▶ [PROBLEM REQUIREMENTS]: After locating the line that contains "Given: Focus the Город input field" in the data below, set down exactly that line and each one after it through the line that contains "Given: Click the CRMオブジェクト section heading", and nothing more.

▶ [LISTED ENTRIES]:

☆ ☆ ☆ ☆ ☆

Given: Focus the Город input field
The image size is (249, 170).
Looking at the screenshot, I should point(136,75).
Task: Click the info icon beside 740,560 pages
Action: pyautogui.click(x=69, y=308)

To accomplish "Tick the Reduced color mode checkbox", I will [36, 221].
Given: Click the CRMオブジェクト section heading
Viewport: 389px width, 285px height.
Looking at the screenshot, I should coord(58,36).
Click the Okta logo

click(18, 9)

☆ ☆ ☆ ☆ ☆

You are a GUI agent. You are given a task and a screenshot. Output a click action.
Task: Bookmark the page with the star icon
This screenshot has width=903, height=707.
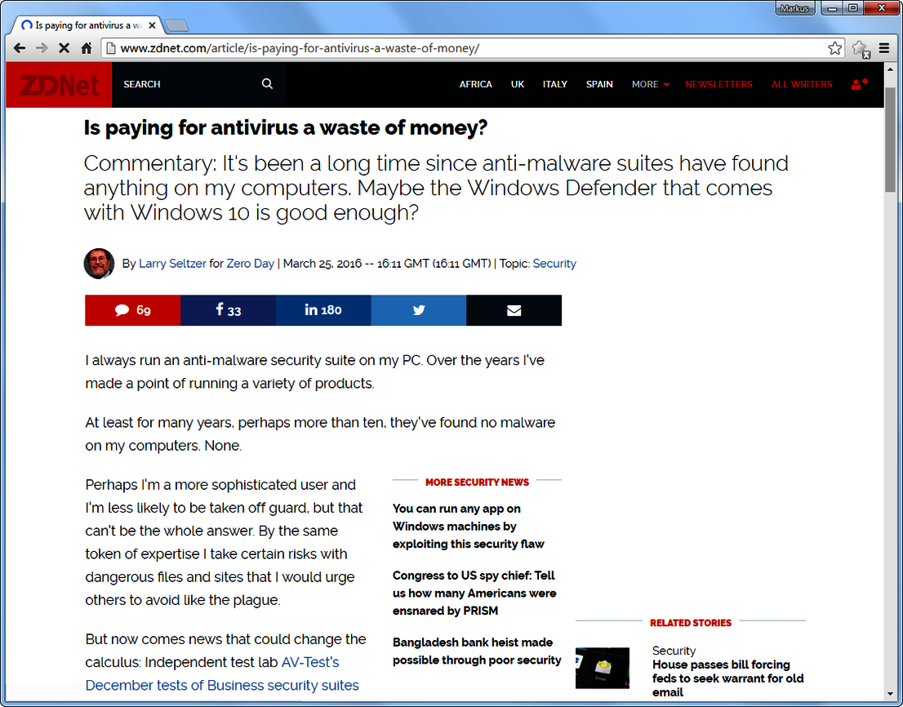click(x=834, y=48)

☆ ☆ ☆ ☆ ☆

▶ [RESPONSE TO THE TASK]:
Given: Focus the Город input field
The image size is (249, 170).
Looking at the screenshot, I should point(136,75).
Task: Click the info icon beside 740,560 pages
Action: pyautogui.click(x=69, y=308)

To accomplish "Tick the Reduced color mode checkbox", I will [36, 221].
Given: Click the CRMオブジェクト section heading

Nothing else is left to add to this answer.